Les protocoles SPB (Shortest Path Bridging – IEEE 802.1aq) et TRILL (TRansparent Interconnection of Lots of Links – RFC 6325 corrigé par les RFCs 6327, 6439, 7172, 7177, 7357, 7179, 7180, 7455, 7780 et 7783) ont été proposés comme une alternative au « Spanning Tree » pour pouvoir réaliser cette architecture entièrement en niveau 2 avec tous les liens actifs. Des constructeurs permettent de bâtir ce type d’architecture en niveau 2 pour des réseaux de petite à moyenne taille.
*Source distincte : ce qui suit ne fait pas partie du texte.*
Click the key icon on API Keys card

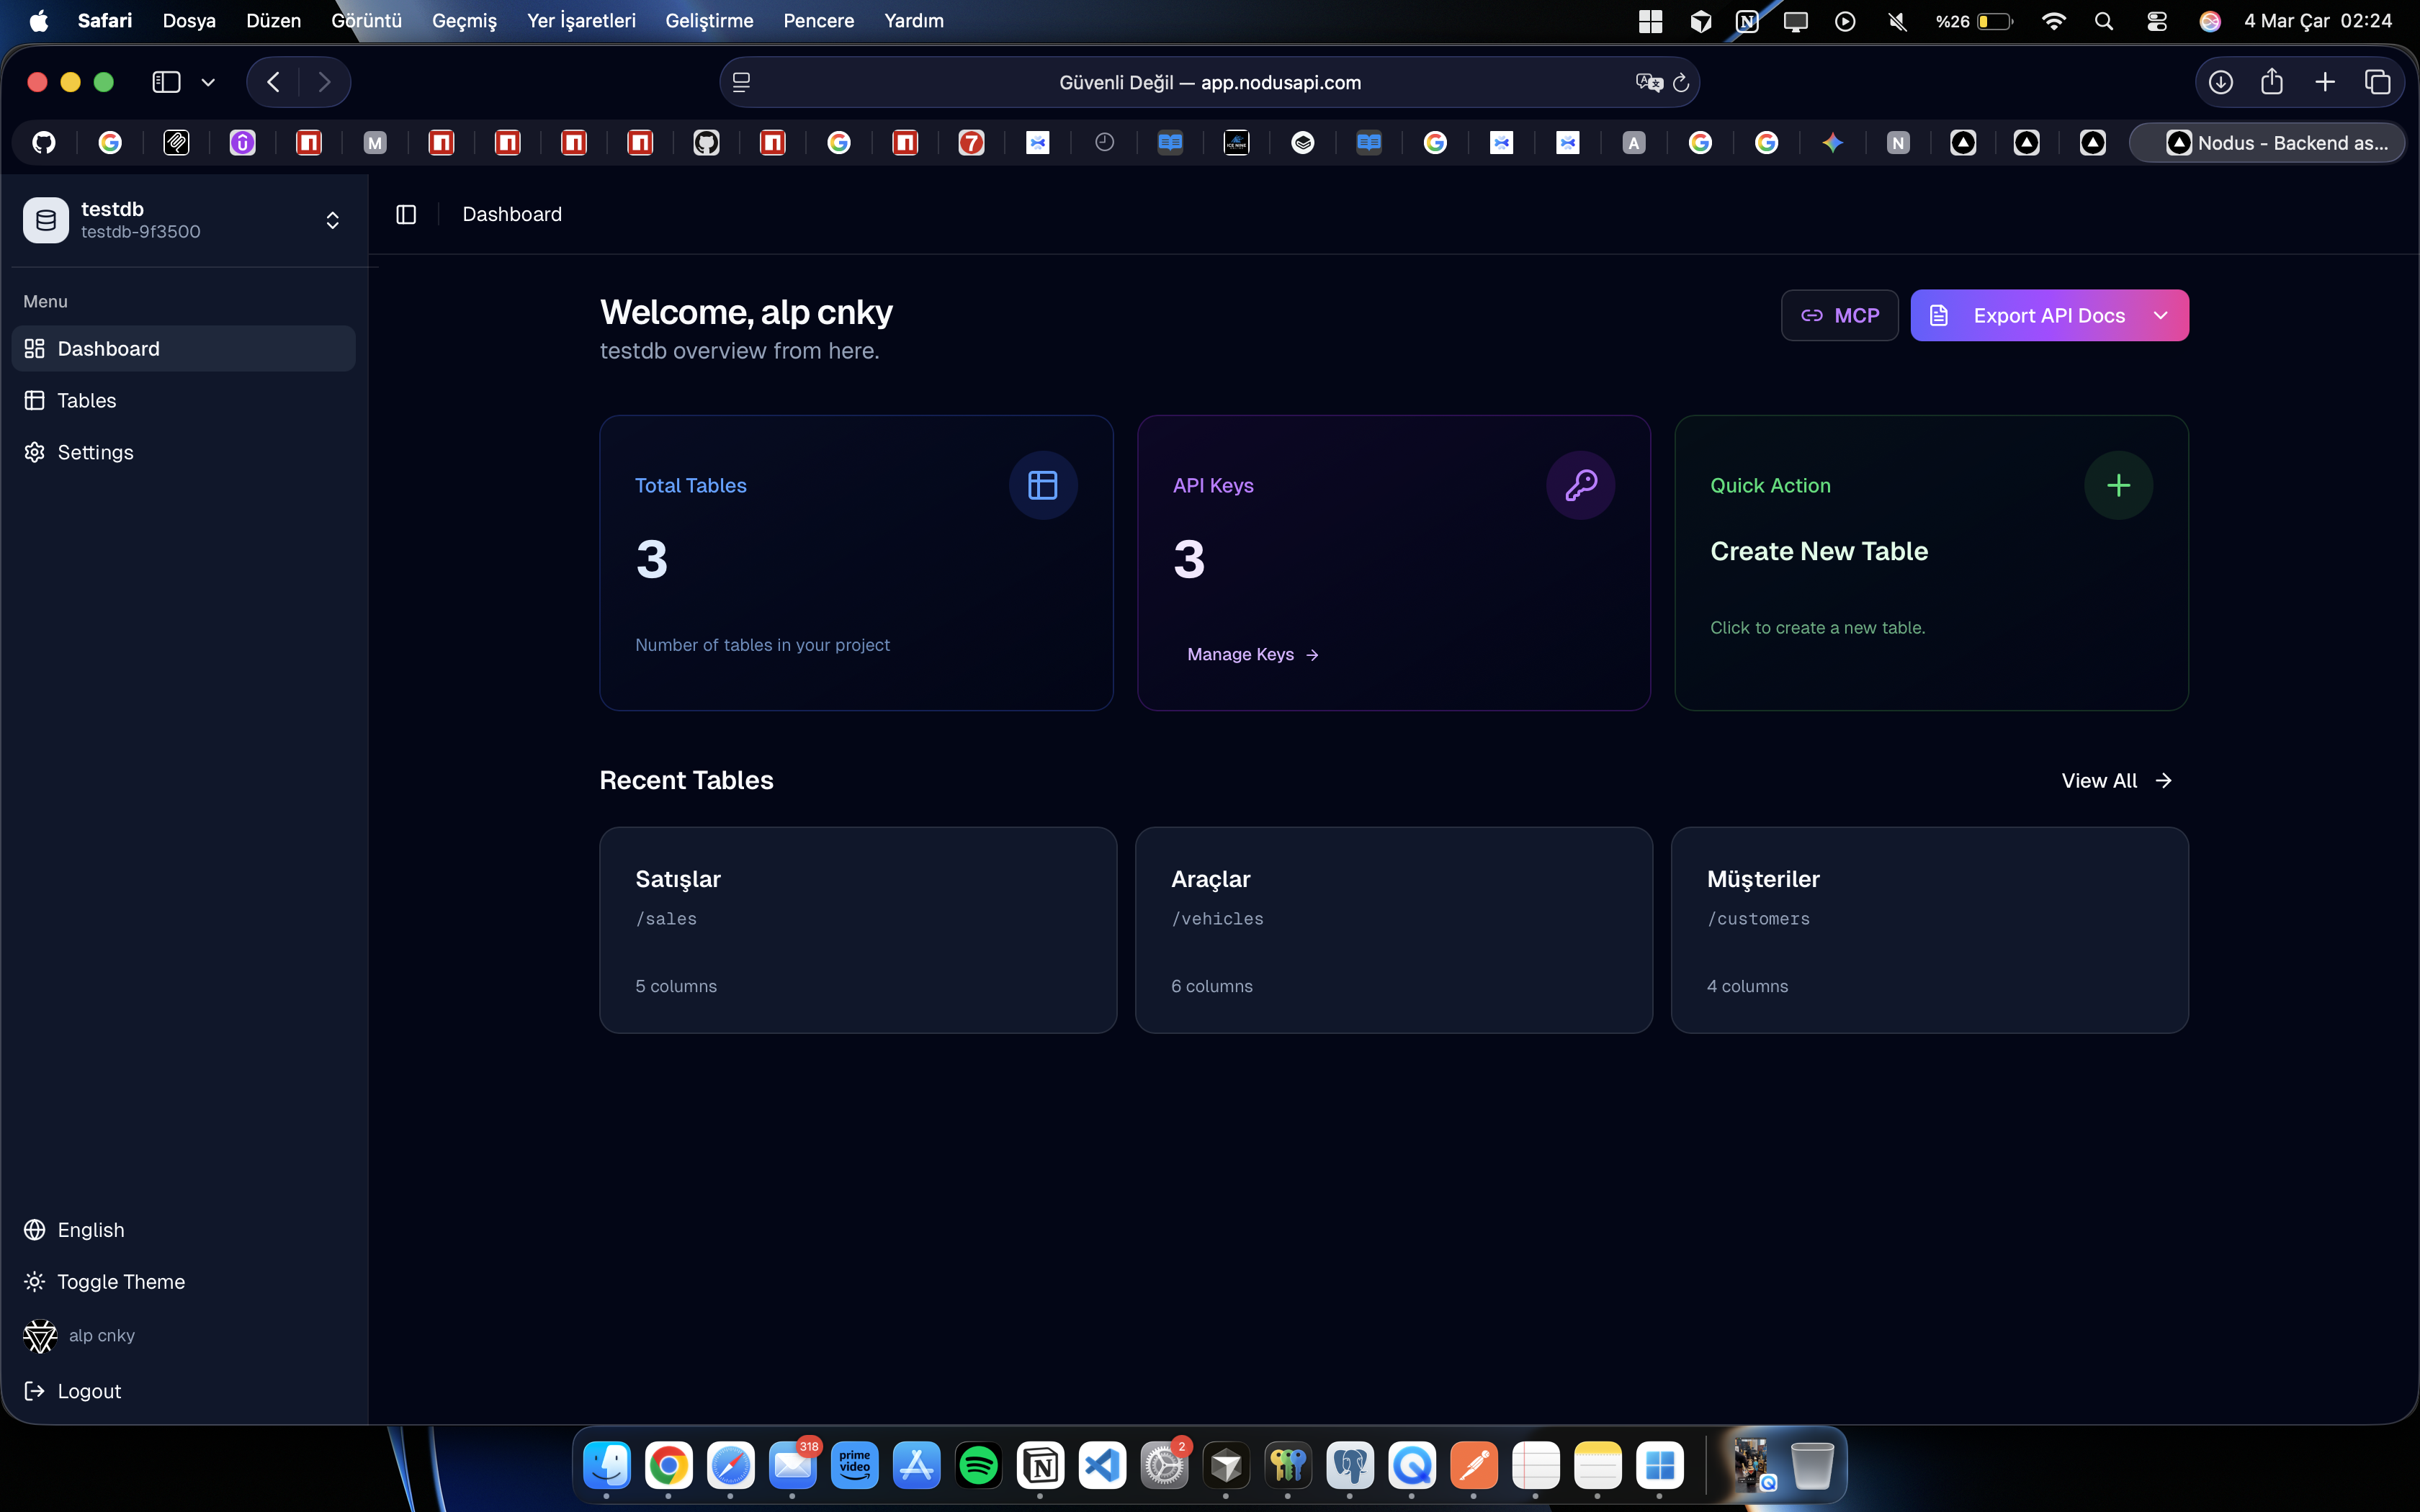tap(1580, 485)
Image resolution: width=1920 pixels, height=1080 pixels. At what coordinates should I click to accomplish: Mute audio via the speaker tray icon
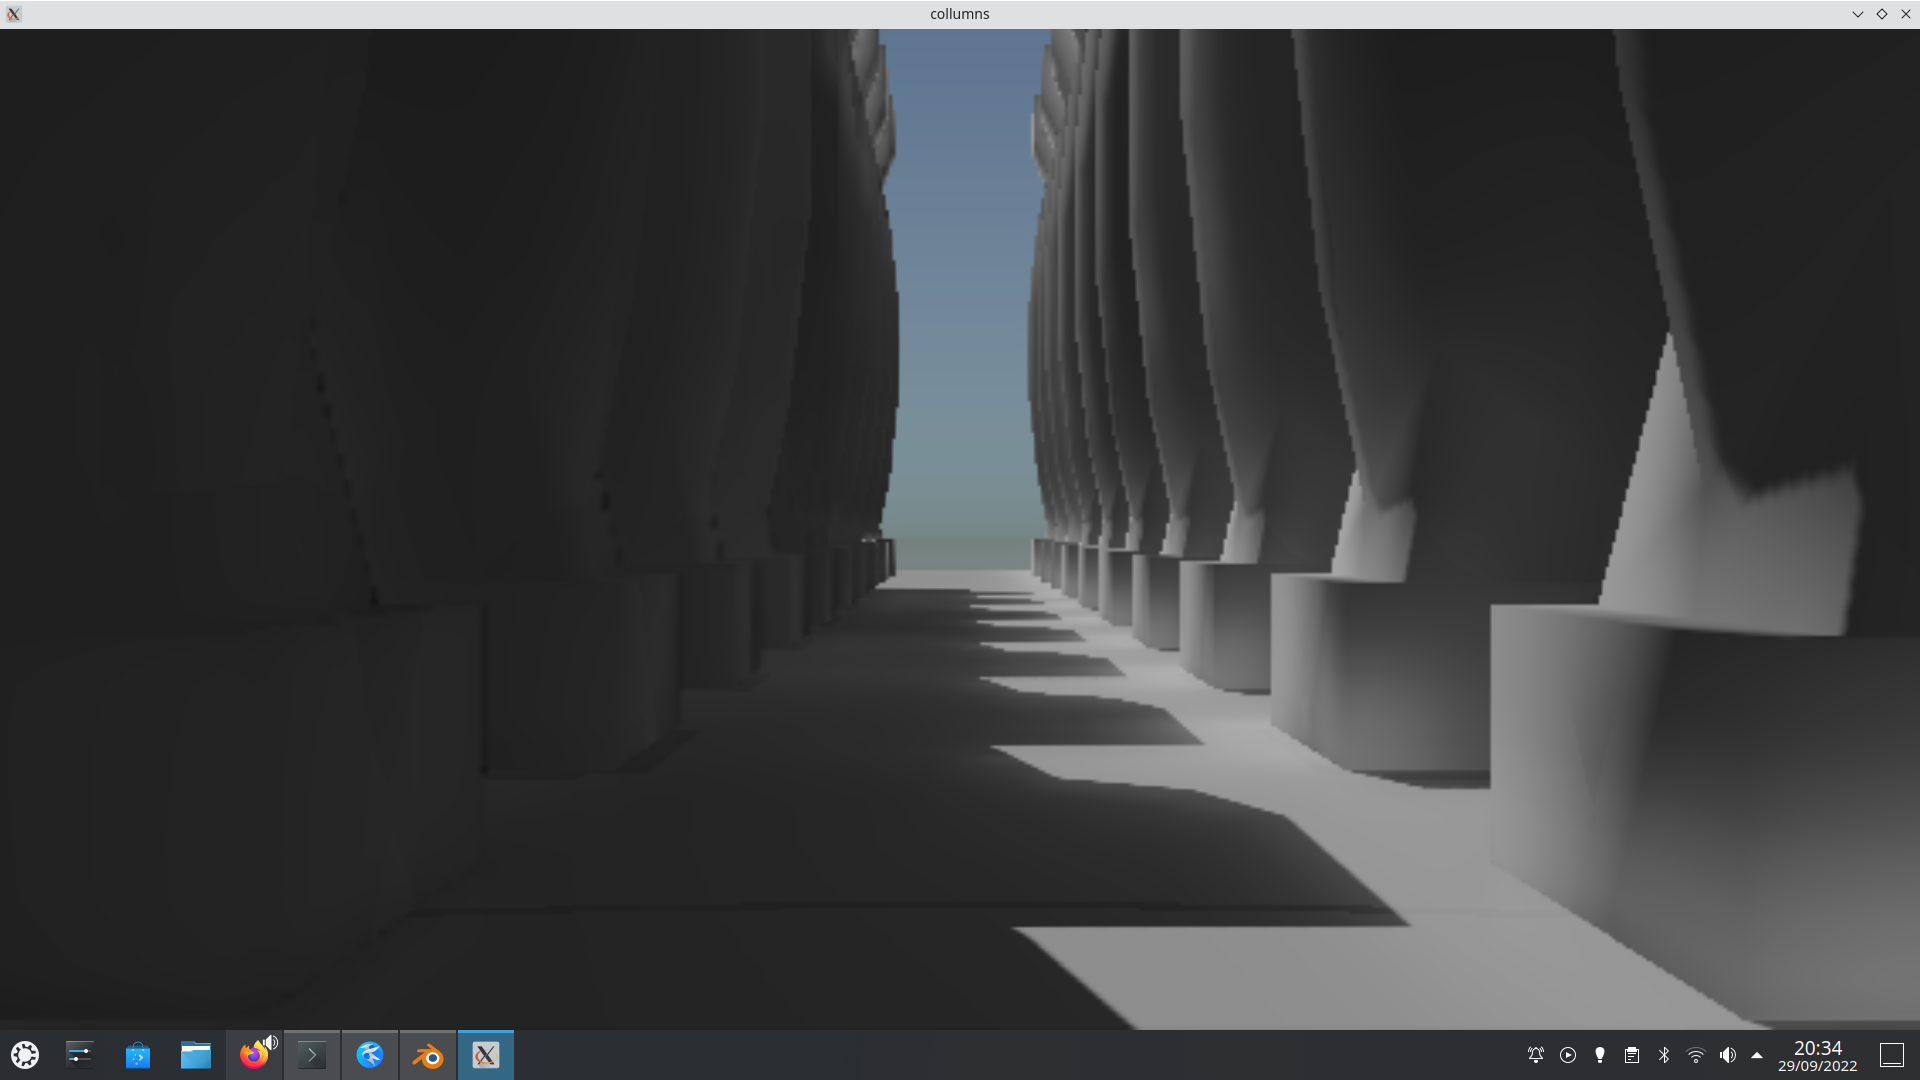[x=1727, y=1055]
Avec un peu d’observation, on voit de nombreux commutateurs orientés DataCenters dont la modularité des ports est exactement pensée pour la réalisation de ce type de topologie. Le concept couvert par la notion de réseaux « Overlay » et « Underlay » n’est pas nouveau. Le fait de construire un réseau basé sur des tunnels GRE ou IPSec/GRE par dessus un réseau Internet, revient à construire un réseau virtuel « Overlay » basé sur des tunnels par dessus un réseau Internet considéré comme « Underlay ». Dans ce schéma, le réseau Internet « Underlay » n’a aucune connaissance du trafic qui passe dans le réseau « Overlay », dans lequel l’intelligence a été reportée. Comme dit le RFC 1925, « Il est plus facile de déplacer un problème que de le résoudre » et « Chaque vieille idée sera proposée à nouveau avec un nom différent et une présentation différente, indépendamment du fait que cela fonctionne ou pas ».
Les approches de VMware NSX pour le SDDC (Software-Defined Data Center), Juniper Contrail et Nuage Networks VSP (Virtualized Services Platform) sont des illustrations du concept de « Overlay » et qui sont présentées comme une des visions du SDN.
En utilisant le protocole VXLAN, VMware NSX permet de créer un réseau virtuel ou « Overlay Network » au dessus de l’infrastructure existante [9]. En considérant que chaque nœud ESXi abrite les VTEPs (Virtual Tunnel EndPoints) terminant les tunnels VXLAN, toute l’intelligence est supprimée du réseau « Underlay ». Avec un outil d’orchestration comme OpenStack ou VMware, il est possible de mettre en place très rapidement jusqu’à 16 millions de domaines de niveau 2, autorisant une approche de micro-segmentation.
Nuage Networks VSP, plutôt adapté aux environnements « Multi-tenant » / « Multi-DataCenters », est composé des éléments VSC (Virtualized Services Controller) jouant le rôle de « Control Plane », VSD (Virtualized Services Directory) en tant que GUI et VSR (Virtual Routing and Switching) permettant de réaliser les « Virtual EndPoints » tels que des VTEPs.